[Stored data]

= Beginning of Section =

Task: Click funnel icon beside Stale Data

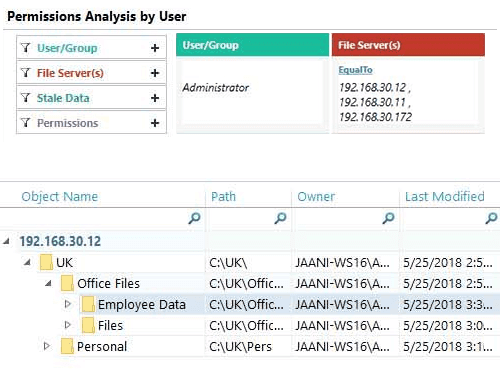Action: (x=25, y=98)
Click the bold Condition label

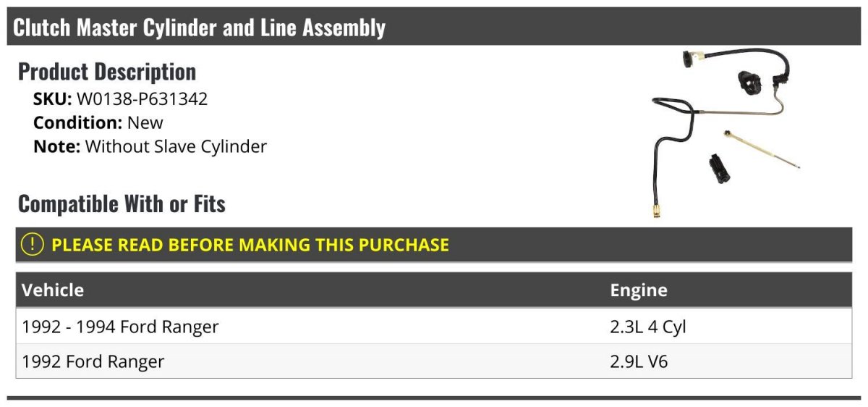pos(77,122)
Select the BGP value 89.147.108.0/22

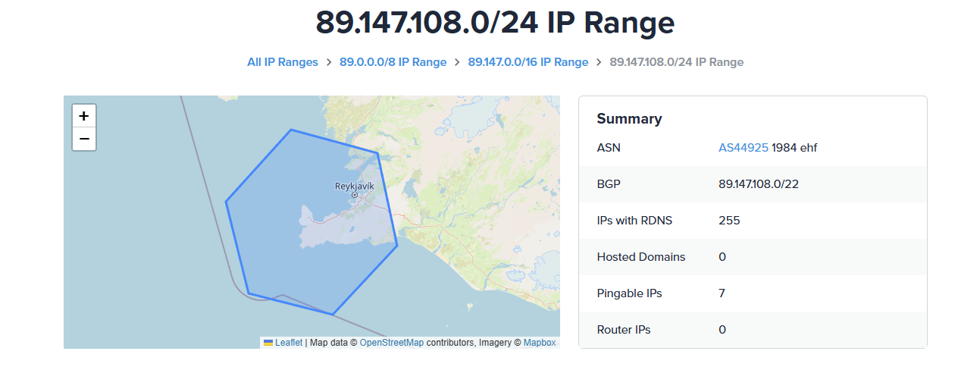pyautogui.click(x=758, y=184)
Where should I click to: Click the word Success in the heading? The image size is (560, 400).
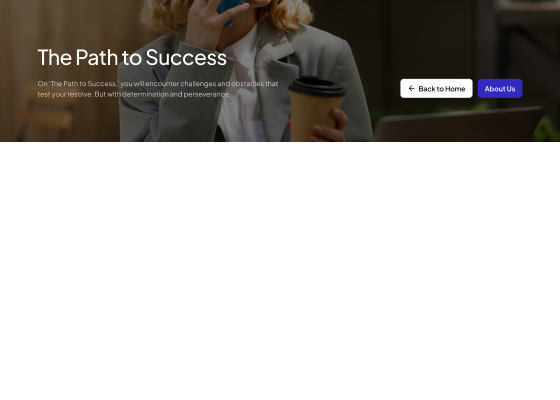[186, 57]
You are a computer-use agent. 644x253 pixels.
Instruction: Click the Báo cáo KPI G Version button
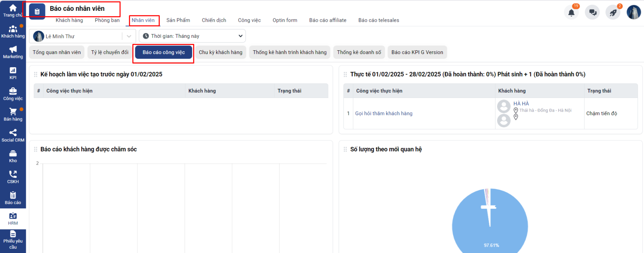coord(417,52)
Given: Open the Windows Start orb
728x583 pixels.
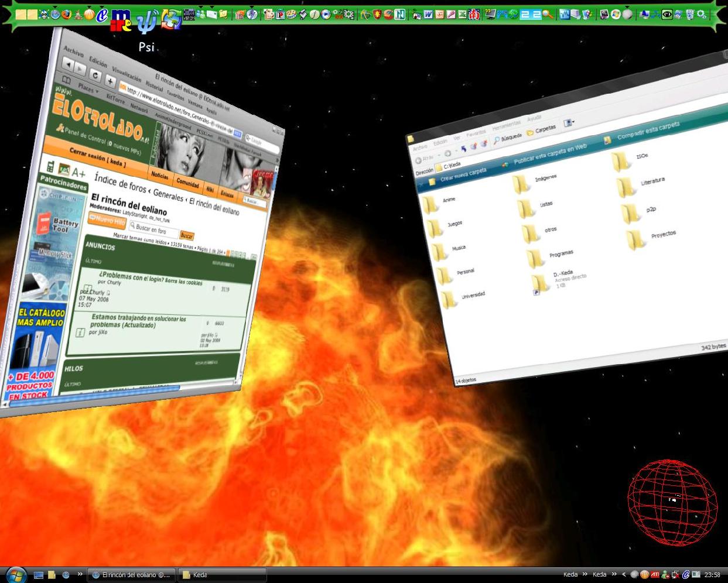Looking at the screenshot, I should (16, 574).
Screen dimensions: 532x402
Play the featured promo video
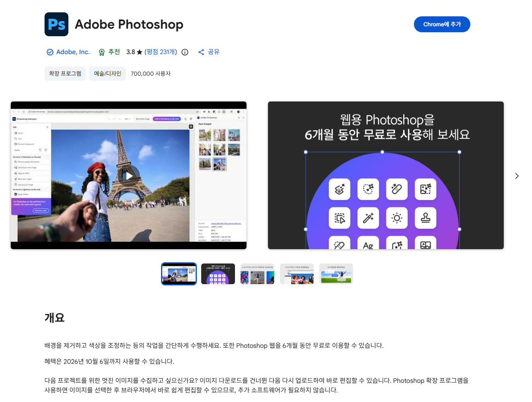pos(128,176)
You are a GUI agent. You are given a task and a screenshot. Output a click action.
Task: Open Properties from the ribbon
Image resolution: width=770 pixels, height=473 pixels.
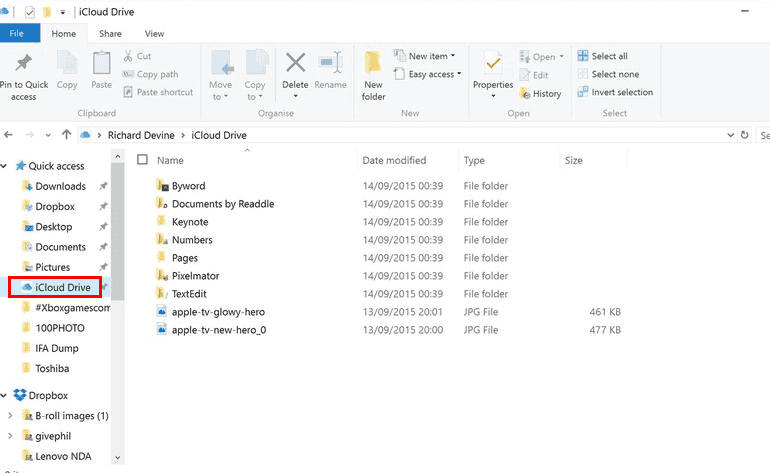pos(492,68)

= End of Section =

Once the pictures are set aside, output all of the data above verbatim.

Task: Click funnel icon beside Stale Data

Action: (x=25, y=98)
Click the bold Condition label

pos(77,122)
Select the BGP value 89.147.108.0/22

pyautogui.click(x=758, y=184)
Where should I click to: Click the word Success in the heading? The image size is (560, 400).
[186, 57]
You are a computer-use agent. 644x253 pixels.
Instruction: Click the Báo cáo KPI G Version button
coord(417,52)
Given: Open the Windows Start orb
728x583 pixels.
Looking at the screenshot, I should (16, 574).
Screen dimensions: 532x402
Play the featured promo video
pos(128,176)
You are a GUI agent. You are given a task and a screenshot. Output a click action.
Task: Open Properties from the ribbon
Image resolution: width=770 pixels, height=473 pixels.
pos(492,68)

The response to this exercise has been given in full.